As Hollywood continues to plunder popular television shows for a quick remake, and an even quicker return, it was inevitable that ‘80’s seminal cop show Miami Vice would get its turn. Less inevitable was the method. Those expecting a pastel-tinged rerun of fashionable excess dressed up as policing were right to be nervous. In an uneasy alliance, maverick director Michael Mann (Ali, The Insider) was to steer more conventional casting choices in Colin Farrell and Jamie Foxx as Miami’s beloved vice buck-stoppers, Sonny Crockett and Ricardo Tubbs. It is here the comparison stops.

Miami Vice bears as much resemblance to the original as a Walkman does an MP3 player. They might share the same name, but that is about it. For a start, these renegade cops spend most of their time outside Miami. A South American cartel is planning a drop, Sonny and Rico go undercover. It’s complicated when Sonny unexpectedly, and unrealistically, falls in love. There are lots of guns and planes and bloodshed. There is a lot of graphic, stomach churning violence.

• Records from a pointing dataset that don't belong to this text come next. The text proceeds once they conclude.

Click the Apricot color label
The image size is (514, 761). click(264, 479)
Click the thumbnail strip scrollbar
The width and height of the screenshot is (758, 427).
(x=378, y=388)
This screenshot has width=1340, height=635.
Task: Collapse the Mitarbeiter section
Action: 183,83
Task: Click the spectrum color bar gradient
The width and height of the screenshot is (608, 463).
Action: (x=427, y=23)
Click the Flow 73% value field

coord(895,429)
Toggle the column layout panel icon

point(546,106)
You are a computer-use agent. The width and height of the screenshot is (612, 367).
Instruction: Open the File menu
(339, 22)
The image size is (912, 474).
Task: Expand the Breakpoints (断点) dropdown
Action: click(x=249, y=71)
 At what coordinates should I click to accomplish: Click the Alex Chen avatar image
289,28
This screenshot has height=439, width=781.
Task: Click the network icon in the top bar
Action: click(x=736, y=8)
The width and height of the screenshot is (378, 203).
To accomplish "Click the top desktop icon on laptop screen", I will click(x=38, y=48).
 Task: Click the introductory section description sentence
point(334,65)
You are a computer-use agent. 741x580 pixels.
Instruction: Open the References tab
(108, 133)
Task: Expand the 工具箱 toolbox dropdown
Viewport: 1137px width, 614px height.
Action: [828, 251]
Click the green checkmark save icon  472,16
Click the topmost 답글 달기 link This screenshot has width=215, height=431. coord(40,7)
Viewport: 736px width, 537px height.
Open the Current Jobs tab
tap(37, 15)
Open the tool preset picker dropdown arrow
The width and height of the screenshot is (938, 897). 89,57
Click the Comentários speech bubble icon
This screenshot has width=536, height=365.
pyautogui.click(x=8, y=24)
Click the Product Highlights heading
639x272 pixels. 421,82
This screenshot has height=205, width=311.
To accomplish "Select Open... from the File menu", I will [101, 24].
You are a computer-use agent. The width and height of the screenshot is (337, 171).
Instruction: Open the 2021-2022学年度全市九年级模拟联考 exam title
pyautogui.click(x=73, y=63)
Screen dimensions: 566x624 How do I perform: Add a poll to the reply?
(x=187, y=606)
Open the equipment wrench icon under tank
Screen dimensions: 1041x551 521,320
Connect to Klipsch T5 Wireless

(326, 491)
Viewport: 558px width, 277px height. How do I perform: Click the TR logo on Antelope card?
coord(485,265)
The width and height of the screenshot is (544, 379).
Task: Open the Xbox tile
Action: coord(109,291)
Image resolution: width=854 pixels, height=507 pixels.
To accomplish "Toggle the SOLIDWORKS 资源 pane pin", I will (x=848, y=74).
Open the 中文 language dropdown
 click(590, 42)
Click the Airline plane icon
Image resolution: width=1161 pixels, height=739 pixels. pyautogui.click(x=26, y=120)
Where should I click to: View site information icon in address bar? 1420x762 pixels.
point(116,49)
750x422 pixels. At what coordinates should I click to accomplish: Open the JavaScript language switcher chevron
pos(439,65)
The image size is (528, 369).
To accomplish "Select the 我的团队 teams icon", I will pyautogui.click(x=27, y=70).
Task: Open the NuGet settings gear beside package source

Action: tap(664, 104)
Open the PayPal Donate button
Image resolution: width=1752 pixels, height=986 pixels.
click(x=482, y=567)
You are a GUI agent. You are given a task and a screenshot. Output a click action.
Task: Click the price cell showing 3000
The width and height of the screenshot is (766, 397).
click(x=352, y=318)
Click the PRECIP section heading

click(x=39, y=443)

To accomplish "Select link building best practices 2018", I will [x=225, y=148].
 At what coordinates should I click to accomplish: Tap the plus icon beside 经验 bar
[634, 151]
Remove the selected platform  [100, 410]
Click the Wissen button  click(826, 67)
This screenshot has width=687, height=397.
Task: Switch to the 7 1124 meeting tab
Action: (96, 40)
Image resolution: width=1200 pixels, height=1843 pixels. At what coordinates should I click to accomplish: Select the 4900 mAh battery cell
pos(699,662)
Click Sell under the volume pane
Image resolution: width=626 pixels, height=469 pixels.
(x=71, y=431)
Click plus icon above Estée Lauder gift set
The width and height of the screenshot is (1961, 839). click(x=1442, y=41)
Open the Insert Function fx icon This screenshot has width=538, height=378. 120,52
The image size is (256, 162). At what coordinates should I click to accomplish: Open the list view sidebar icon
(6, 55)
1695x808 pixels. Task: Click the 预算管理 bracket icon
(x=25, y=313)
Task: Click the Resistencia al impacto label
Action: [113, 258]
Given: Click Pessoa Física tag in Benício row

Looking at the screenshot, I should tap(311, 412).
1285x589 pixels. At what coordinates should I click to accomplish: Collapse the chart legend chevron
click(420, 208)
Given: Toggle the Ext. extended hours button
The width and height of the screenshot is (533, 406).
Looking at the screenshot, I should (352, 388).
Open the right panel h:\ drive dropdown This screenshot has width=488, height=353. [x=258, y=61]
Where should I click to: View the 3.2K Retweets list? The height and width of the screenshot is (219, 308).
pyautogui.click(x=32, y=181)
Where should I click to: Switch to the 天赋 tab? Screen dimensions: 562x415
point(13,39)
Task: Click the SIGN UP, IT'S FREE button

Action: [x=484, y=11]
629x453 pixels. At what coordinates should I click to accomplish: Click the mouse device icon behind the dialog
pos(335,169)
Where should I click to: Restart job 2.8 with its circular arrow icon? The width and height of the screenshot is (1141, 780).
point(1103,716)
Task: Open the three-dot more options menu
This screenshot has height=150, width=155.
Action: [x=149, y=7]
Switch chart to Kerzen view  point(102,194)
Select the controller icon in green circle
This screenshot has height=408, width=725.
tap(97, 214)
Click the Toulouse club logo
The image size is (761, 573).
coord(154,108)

The film slips straight into nightclub action - there are no opening credits – where it’s tense and gritty. Sweaty. The feeling quickly dissolves as, in many ways, this Miami Vice feels like day-time soap cloaked as a thriller. Unrewarding angles and positions are emphasised by Mann’s love of digital video, the kind that gave Collateral a suitable hot, greasy light. Here it feels contrived and compounds the distance generated by cold performances and the character’s mumbled, clichéd shorthand. These people don’t converse, they barely even talk. A muddied, often implausible narrative is even more alienating.

Miami Vice is in sharp contrast to its super-slick TV counterpart, despite closing like the hi-concept ‘80’s thriller it is meant to be. Confused and embattled, you’re left wondering where the frivolous hand of a Bruckheimer or Scott has gone when you need it most.